## Your task
Exclude the pictures, then quote exactly the lines from the one holding "Screen dimensions: 1040x609" through the last line of the records.

## Data listing
= Beginning of Section =

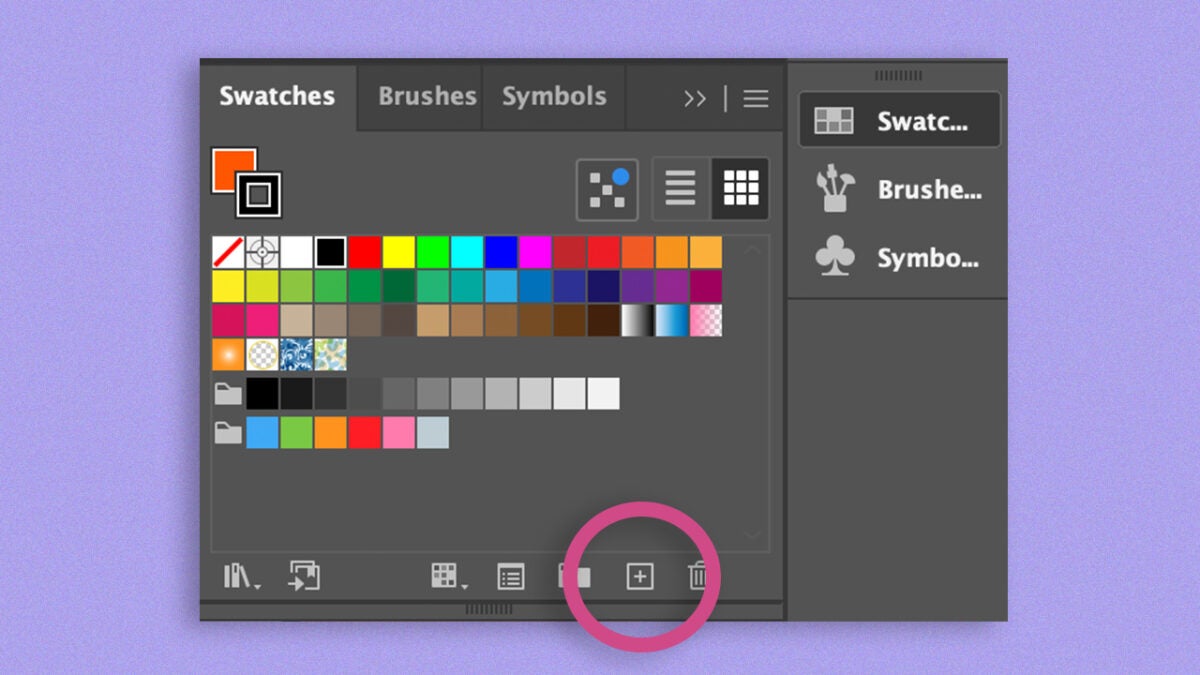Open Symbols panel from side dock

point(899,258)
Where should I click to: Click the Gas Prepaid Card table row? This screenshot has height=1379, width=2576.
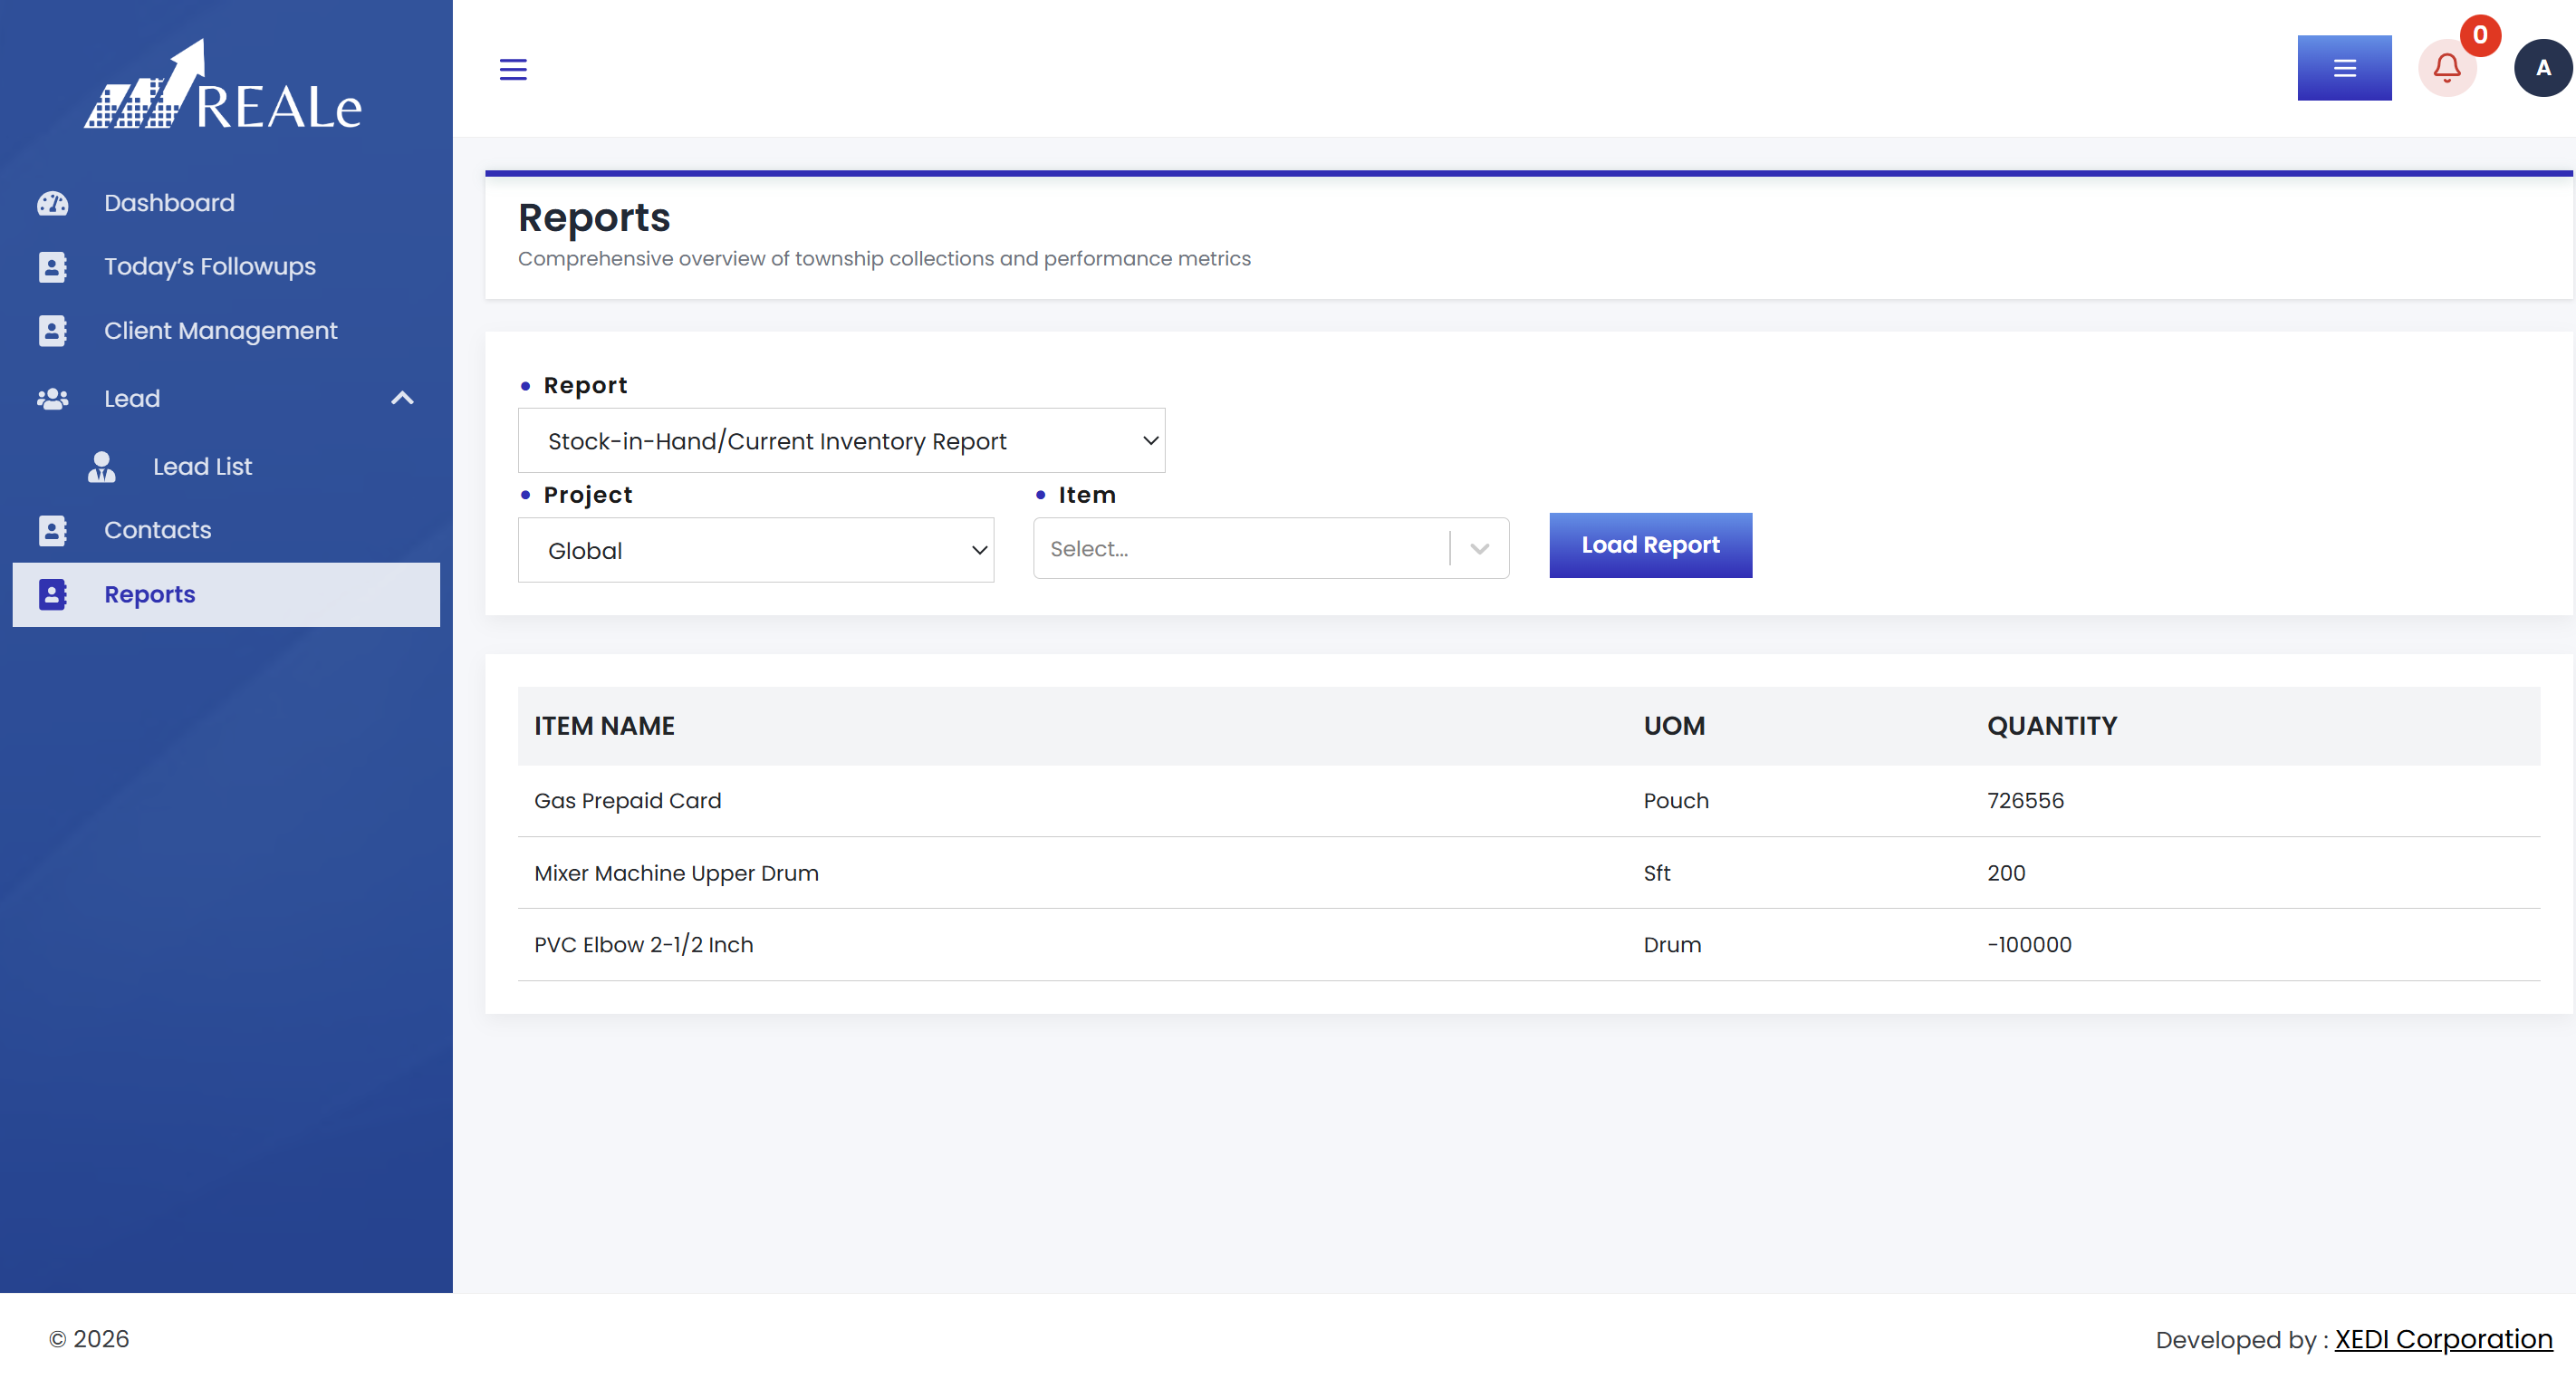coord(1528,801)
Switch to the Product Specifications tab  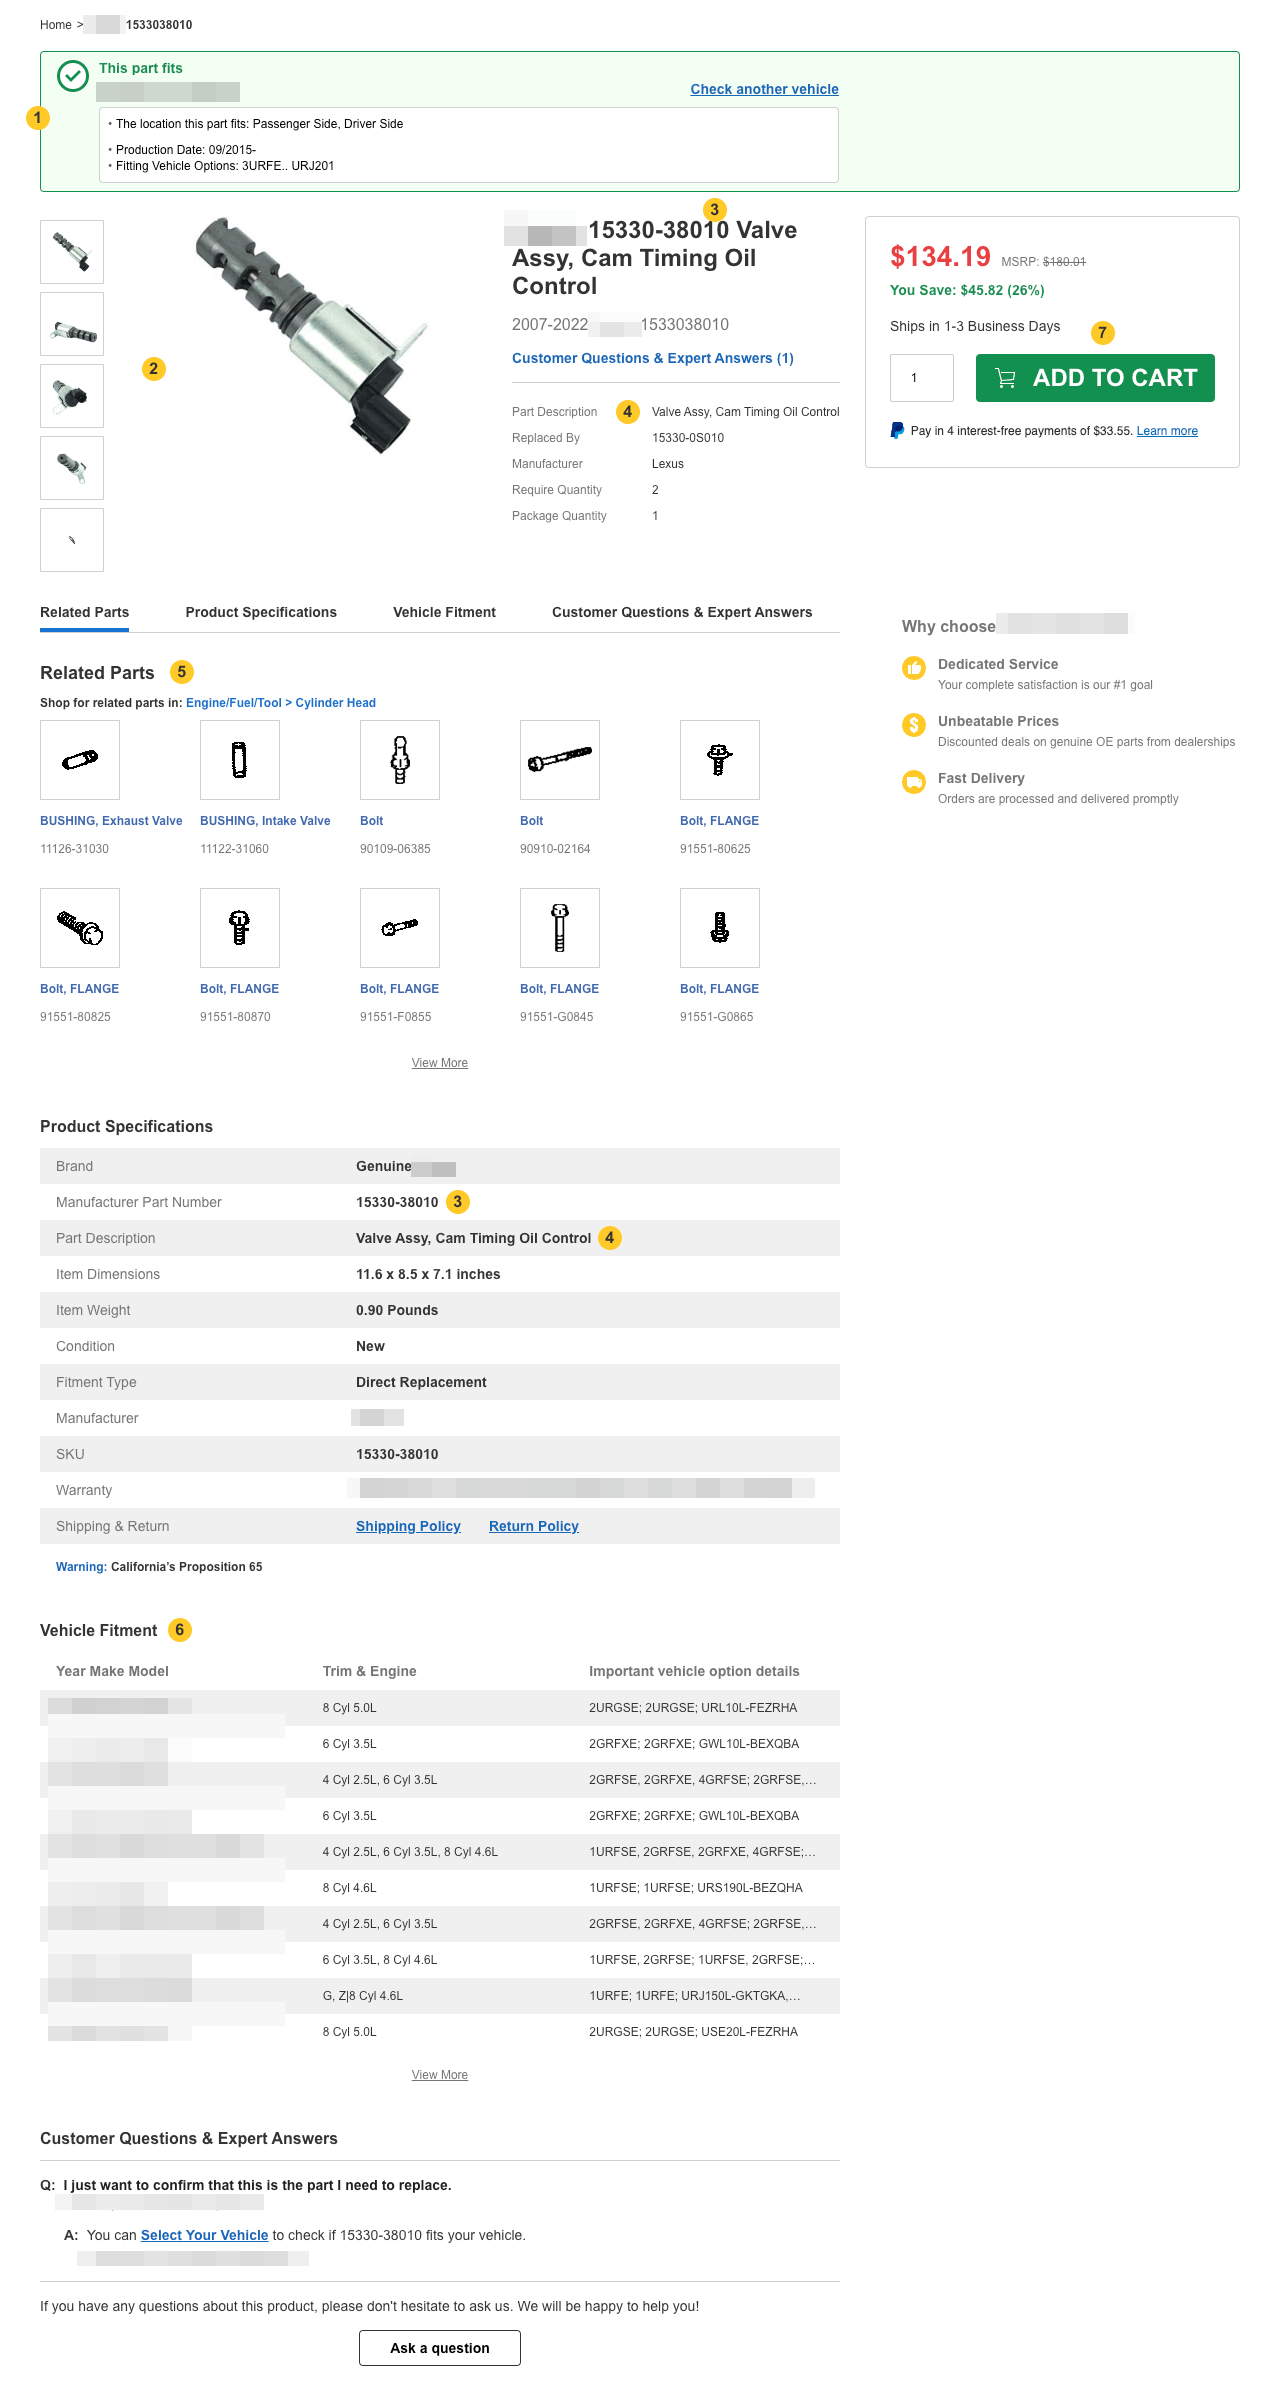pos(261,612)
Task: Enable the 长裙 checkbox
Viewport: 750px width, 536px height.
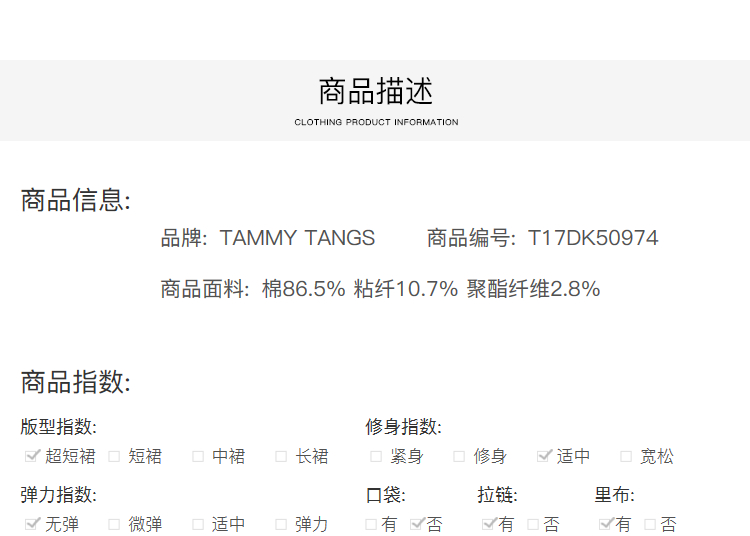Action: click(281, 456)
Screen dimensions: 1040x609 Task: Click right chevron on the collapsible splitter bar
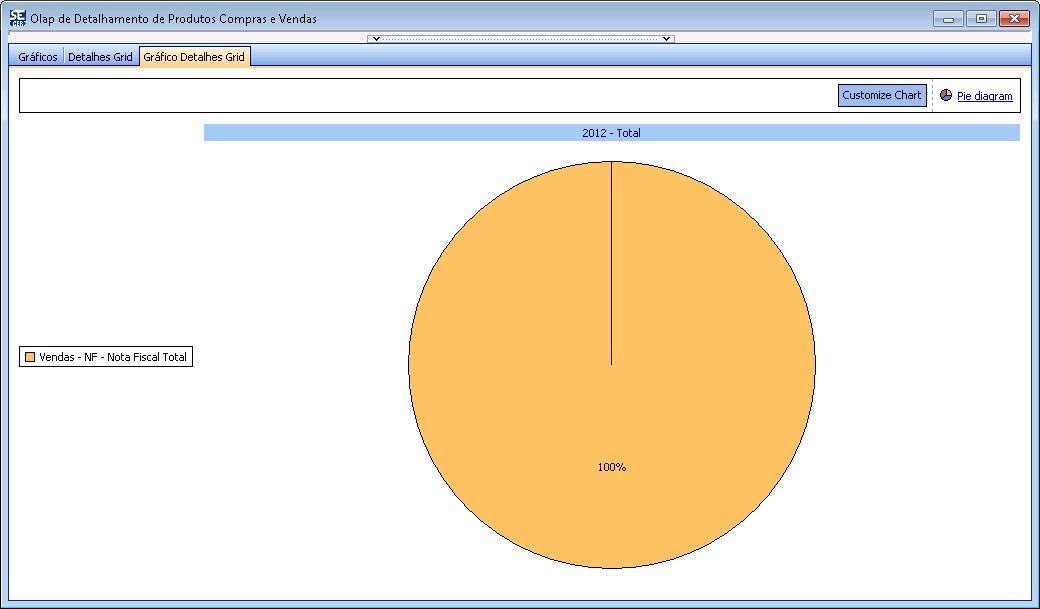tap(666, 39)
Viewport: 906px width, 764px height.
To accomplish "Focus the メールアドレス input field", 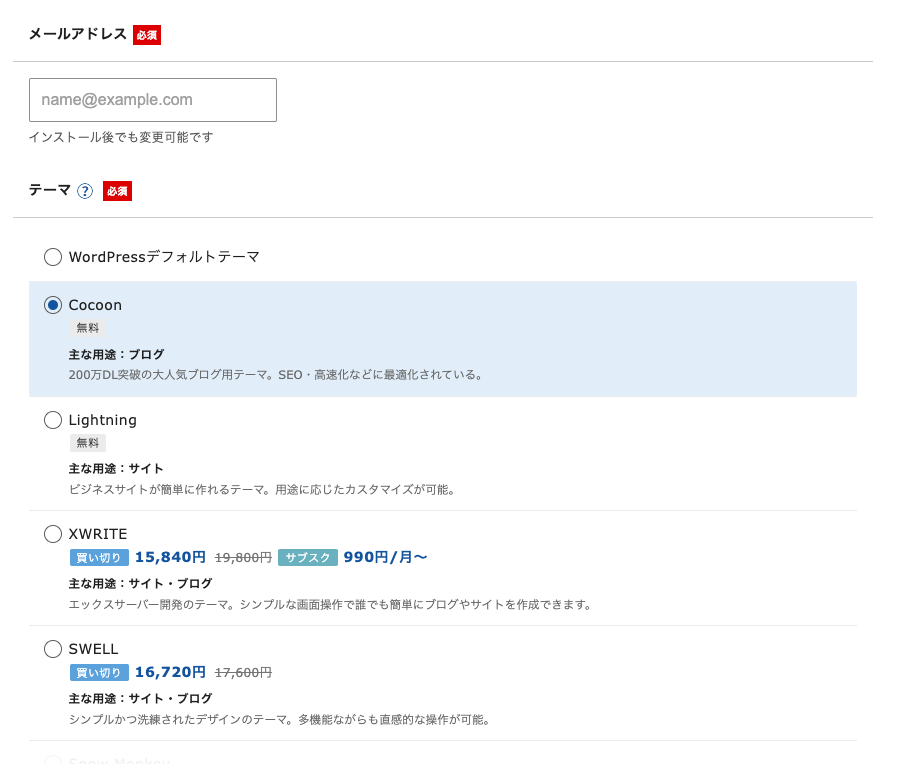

= End of Section =

## Response to this exercise
Screen dimensions: 1040x609 Task: Click right chevron on the collapsible splitter bar
tap(666, 39)
Viewport: 906px width, 764px height.
To accomplish "Focus the メールアドレス input field", 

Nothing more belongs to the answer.